> **PROBLEM TO WORK ON**
Give back every record below, character for character.
•••••
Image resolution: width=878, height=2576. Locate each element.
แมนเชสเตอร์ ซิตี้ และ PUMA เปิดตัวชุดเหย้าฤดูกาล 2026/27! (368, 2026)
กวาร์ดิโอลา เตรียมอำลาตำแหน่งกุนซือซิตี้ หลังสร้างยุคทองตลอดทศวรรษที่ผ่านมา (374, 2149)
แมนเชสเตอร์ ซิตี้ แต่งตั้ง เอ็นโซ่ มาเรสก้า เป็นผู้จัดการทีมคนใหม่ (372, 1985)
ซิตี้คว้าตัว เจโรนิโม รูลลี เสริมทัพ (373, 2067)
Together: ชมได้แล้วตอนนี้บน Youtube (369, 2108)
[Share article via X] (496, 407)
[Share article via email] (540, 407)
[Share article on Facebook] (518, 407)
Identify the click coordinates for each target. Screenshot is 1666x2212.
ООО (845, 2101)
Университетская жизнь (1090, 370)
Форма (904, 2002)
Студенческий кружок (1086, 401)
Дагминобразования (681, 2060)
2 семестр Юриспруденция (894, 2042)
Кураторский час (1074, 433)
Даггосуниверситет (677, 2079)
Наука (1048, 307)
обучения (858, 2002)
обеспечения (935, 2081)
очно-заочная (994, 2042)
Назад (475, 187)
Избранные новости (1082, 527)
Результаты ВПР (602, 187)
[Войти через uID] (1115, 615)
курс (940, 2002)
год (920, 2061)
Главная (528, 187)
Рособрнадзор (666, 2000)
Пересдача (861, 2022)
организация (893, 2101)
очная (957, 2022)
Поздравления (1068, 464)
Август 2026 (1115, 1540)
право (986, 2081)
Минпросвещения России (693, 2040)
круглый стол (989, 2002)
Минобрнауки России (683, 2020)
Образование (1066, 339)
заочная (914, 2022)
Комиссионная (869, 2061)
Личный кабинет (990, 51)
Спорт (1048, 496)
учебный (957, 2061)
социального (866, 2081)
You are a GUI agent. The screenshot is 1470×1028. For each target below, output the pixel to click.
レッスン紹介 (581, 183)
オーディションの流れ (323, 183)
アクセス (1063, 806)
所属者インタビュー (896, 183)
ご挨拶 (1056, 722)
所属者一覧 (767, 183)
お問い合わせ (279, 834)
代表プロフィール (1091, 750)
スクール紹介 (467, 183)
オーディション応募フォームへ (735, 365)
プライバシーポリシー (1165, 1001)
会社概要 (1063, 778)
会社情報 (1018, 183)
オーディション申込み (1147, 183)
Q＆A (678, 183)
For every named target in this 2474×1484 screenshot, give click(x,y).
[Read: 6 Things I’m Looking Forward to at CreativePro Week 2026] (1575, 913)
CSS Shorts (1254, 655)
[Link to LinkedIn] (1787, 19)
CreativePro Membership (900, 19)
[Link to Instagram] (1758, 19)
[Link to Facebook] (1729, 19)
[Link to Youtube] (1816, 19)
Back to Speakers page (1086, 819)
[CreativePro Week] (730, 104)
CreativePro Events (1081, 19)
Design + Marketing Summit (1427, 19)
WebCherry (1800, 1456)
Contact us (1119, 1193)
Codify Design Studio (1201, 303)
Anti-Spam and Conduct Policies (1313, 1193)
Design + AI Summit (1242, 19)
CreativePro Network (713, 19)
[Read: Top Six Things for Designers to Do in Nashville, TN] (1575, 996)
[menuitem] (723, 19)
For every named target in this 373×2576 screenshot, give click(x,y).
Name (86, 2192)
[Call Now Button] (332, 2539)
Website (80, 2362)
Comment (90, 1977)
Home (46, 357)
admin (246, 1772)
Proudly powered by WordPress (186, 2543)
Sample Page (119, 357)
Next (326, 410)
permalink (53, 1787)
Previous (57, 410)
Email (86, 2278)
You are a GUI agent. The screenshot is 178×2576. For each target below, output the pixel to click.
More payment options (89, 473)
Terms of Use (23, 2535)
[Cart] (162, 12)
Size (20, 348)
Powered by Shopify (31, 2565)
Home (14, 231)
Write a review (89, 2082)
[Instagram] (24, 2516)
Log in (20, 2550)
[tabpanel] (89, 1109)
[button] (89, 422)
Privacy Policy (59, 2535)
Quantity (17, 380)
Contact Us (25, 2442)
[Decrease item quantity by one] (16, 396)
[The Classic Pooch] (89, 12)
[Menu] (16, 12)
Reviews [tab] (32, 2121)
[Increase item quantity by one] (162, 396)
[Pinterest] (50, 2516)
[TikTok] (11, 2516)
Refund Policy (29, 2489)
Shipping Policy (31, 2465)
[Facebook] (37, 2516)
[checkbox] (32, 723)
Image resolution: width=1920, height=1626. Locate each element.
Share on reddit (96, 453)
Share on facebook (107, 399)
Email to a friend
•••••
> **ANSWER**
Image resolution: width=878, height=2576. Locate each element.
แมนเชสเตอร์ ซิตี้ และ PUMA เปิดตัวชุดเหย้าฤดูกาล 2026/27! (368, 2026)
กวาร์ดิโอลา เตรียมอำลาตำแหน่งกุนซือซิตี้ หลังสร้างยุคทองตลอดทศวรรษที่ผ่านมา (374, 2149)
แมนเชสเตอร์ ซิตี้ แต่งตั้ง เอ็นโซ่ มาเรสก้า เป็นผู้จัดการทีมคนใหม่ (372, 1985)
ซิตี้คว้าตัว เจโรนิโม รูลลี เสริมทัพ (373, 2067)
Together: ชมได้แล้วตอนนี้บน Youtube (369, 2108)
[Share article via X] (496, 407)
[Share article via email] (540, 407)
[Share article on Facebook] (518, 407)
Identify the click coordinates for each target. Screenshot is 1666x2212.
ООО (845, 2101)
Университетская жизнь (1090, 370)
Форма (904, 2002)
Студенческий кружок (1086, 401)
Дагминобразования (681, 2060)
2 семестр Юриспруденция (894, 2042)
Кураторский час (1074, 433)
Даггосуниверситет (677, 2079)
Наука (1048, 307)
обучения (858, 2002)
обеспечения (935, 2081)
очно-заочная (994, 2042)
Назад (475, 187)
Избранные новости (1082, 527)
Результаты ВПР (602, 187)
[Войти через uID] (1115, 615)
курс (940, 2002)
год (920, 2061)
Главная (528, 187)
Рособрнадзор (666, 2000)
Пересдача (861, 2022)
организация (893, 2101)
очная (957, 2022)
Поздравления (1068, 464)
Август 2026 (1115, 1540)
право (986, 2081)
Минпросвещения России (693, 2040)
круглый стол (989, 2002)
Минобрнауки России (683, 2020)
Образование (1066, 339)
заочная (914, 2022)
Комиссионная (869, 2061)
Личный кабинет (990, 51)
Спорт (1048, 496)
учебный (957, 2061)
социального (866, 2081)
You are a GUI agent. The screenshot is 1470×1028. For each target below, output the pixel to click.
レッスン紹介 (581, 183)
オーディションの流れ (323, 183)
アクセス (1063, 806)
所属者インタビュー (896, 183)
ご挨拶 (1056, 722)
所属者一覧 (767, 183)
お問い合わせ (279, 834)
代表プロフィール (1091, 750)
スクール紹介 (467, 183)
オーディション応募フォームへ (735, 365)
プライバシーポリシー (1165, 1001)
会社概要 (1063, 778)
会社情報 (1018, 183)
オーディション申込み (1147, 183)
Q＆A (678, 183)
For every named target in this 2474×1484 screenshot, give click(x,y).
[Read: 6 Things I’m Looking Forward to at CreativePro Week 2026] (1575, 913)
CSS Shorts (1254, 655)
[Link to LinkedIn] (1787, 19)
CreativePro Membership (900, 19)
[Link to Instagram] (1758, 19)
[Link to Facebook] (1729, 19)
[Link to Youtube] (1816, 19)
Back to Speakers page (1086, 819)
[CreativePro Week] (730, 104)
CreativePro Events (1081, 19)
Design + Marketing Summit (1427, 19)
WebCherry (1800, 1456)
Contact us (1119, 1193)
Codify Design Studio (1201, 303)
Anti-Spam and Conduct Policies (1313, 1193)
Design + AI Summit (1242, 19)
CreativePro Network (713, 19)
[Read: Top Six Things for Designers to Do in Nashville, TN] (1575, 996)
[menuitem] (723, 19)
For every named target in this 373×2576 screenshot, give click(x,y).
Name (86, 2192)
[Call Now Button] (332, 2539)
Website (80, 2362)
Comment (90, 1977)
Home (46, 357)
admin (246, 1772)
Proudly powered by WordPress (186, 2543)
Sample Page (119, 357)
Next (326, 410)
permalink (53, 1787)
Previous (57, 410)
Email (86, 2278)
You are a GUI agent. The screenshot is 178×2576. For each target below, output the pixel to click.
More payment options (89, 473)
Terms of Use (23, 2535)
[Cart] (162, 12)
Size (20, 348)
Powered by Shopify (31, 2565)
Home (14, 231)
Write a review (89, 2082)
[Instagram] (24, 2516)
Log in (20, 2550)
[tabpanel] (89, 1109)
[button] (89, 422)
Privacy Policy (59, 2535)
Quantity (17, 380)
Contact Us (25, 2442)
[Decrease item quantity by one] (16, 396)
[The Classic Pooch] (89, 12)
[Menu] (16, 12)
Reviews [tab] (32, 2121)
[Increase item quantity by one] (162, 396)
[Pinterest] (50, 2516)
[TikTok] (11, 2516)
Refund Policy (29, 2489)
Shipping Policy (31, 2465)
[Facebook] (37, 2516)
[checkbox] (32, 723)
Image resolution: width=1920, height=1626. Locate each element.
Share on reddit (96, 453)
Share on facebook (107, 399)
Email to a friend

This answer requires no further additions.